Samo życie

rozmowa z Karoliną Szymczyk - Majchrzak

Rozmowa z reżyserką - Karoliną Szymczyk - Majchrzak

- Trzy lata temu, w Bagateli, podjęłaś się  realizacji sztuki  własnego autorstwa - Rozmowy nocą. Dzisiaj, reżyserując Dwa razy tak znowu zgłębiasz damsko – męską tematykę

- Ale z innej perspektywy. Rozmowy … są o budowaniu bliskości między młodymi ludźmi, Dwa razy tak to opowieść o małżeństwie, które trwa pięćdziesiąt lat. Poza tym, a może przede wszystkim Dwa razy… jest musicalem. Kameralnym, dwuosobowym, ale w pełnym znaczeniu tego słowa - musicalem, czyli materią, z którą jeszcze do tej pory nie miałam okazji zmierzyć się  w teatrze.

- I co, spodobało się?

- Bardzo, choć muszę uczciwe wyznać, że nie miałam pojęcia, że tak wdzięczny materiał sceniczny w ogóle istnieje. Do jego realizacji namówił mnie dyrektor Schoen. Po pierwszym czytaniu moje ogólne, by nie powiedzieć ogólnikowe, wrażenie streszczało się do: miła, łatwa i przyjemna muzyczna sztuczka. Ale z czasem, kiedy zaczęliśmy się wraz z aktorami w nią wgłębiać, znaleźliśmy w niej kilka ważkich, niekoniecznie banalnych, prawd życiowych.
Dwa razy tak jest kapitalnym przekrojem przez pięćdziesięcioletni związek dwojga ludzi.
Jest tutaj i początkowa młodzieńcza fascynacja, żmudne dorabianie się, rozwój kariery pisarskiej bohatera, wychowanie dzieci, zdrady… Dogryzanie sobie, kłótnie, ironia, trwanie przy mężu „pomimo”, znoszenie uszczypliwości, wiecznie niezadowolonej żony, a potem kolejny wybuch miłości ….Słowem samo życie, żadnych cudowności, albo może lepiej będzie jak powiem: same cudowności, bo życie.
Stałam się ogromną fanką tego tekstu, który w wersji podstawowej jako The Fourposter holendra Jana de Hartoga, powstał  w połowie lat 40. ubiegłego wieku. Później po fali sukcesów scenicznych, pierwotny tekst stał się podstawą dla napisania przez Jones’a i Schmitdt’a musicalu, który pod tytułem I Do!, I Do! jest w dalszym ciągu grany w wielu teatrach.

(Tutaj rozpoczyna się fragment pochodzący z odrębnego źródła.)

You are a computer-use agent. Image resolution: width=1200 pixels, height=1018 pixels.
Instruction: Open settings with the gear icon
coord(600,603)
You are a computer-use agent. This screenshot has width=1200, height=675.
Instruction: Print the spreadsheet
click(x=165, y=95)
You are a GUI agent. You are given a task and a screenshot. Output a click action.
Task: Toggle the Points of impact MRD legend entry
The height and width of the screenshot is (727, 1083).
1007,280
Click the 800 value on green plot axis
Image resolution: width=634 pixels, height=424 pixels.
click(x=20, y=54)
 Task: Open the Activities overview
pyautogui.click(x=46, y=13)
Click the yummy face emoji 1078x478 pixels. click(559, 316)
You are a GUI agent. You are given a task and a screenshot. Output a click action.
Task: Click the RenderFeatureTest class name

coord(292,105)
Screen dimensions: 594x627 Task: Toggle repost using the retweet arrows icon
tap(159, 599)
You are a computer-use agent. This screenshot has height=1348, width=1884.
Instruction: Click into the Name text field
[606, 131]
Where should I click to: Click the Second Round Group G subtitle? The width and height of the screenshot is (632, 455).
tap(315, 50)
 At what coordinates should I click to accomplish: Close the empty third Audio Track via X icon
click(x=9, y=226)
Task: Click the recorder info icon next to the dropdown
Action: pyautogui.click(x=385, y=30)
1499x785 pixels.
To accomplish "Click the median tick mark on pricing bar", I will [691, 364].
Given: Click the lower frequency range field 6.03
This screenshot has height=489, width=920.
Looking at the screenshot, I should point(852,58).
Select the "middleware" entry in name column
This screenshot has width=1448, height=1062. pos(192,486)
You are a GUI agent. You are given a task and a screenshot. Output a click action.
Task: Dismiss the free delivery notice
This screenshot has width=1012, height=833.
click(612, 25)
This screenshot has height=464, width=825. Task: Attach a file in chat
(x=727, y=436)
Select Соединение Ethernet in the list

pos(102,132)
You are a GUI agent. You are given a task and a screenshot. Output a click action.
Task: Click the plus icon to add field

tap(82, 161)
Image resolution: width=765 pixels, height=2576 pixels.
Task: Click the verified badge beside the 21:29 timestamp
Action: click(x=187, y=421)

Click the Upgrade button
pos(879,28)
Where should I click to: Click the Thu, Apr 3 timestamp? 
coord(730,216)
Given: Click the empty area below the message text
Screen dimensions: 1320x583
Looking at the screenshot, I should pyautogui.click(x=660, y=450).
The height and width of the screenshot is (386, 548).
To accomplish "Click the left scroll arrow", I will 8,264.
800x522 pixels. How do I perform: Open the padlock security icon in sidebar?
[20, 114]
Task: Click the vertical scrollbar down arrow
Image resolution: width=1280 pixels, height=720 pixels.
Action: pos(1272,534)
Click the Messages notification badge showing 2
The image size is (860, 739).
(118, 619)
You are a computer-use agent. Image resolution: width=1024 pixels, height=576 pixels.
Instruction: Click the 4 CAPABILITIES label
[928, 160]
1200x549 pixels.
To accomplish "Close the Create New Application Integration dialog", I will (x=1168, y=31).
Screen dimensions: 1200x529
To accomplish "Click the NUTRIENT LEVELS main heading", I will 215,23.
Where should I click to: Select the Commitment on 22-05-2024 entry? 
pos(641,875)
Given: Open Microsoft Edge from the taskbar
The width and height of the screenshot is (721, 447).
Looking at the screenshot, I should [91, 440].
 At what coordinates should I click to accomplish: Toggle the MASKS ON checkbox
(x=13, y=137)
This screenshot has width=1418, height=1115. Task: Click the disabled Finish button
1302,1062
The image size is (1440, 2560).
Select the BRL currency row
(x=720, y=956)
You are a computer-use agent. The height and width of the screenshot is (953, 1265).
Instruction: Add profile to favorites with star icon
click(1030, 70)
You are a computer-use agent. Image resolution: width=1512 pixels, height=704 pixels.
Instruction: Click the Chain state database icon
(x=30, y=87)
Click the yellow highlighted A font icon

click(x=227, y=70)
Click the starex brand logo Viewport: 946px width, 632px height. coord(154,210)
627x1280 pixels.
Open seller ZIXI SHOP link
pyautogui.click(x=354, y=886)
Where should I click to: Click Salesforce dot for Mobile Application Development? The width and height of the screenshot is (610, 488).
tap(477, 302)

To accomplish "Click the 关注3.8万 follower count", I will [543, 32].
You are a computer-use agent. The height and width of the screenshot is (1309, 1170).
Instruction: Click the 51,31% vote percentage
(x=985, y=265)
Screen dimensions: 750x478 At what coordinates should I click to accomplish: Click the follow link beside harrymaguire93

- Jak na musical przystało, teksty piosenek nie są przerywnikami, ale stanowią główną materię spektaklu.

- Oj i tutaj miałam pewien problem, bo w tych fantastycznie przełożonych przez Marianowicza i Minkiewicza tekstach, brakuje jednego, który byłby taką przewodnią Deszczową piosenką. Dokładniej rzecz ujmując mnie nie brakuje, bo piosenki są kapitalne, ale wiem, że publiczność oczekuje przewodniego szlagieru. Takiego, który łatwo wpada w ucho.

- No tak ale musicale na tym polegają, że piosenki będące równorzędnym partnerem dla tekstu mówionego, niekoniecznie muszą być przebojami. Ich zadaniem jest dynamizowanie akcji.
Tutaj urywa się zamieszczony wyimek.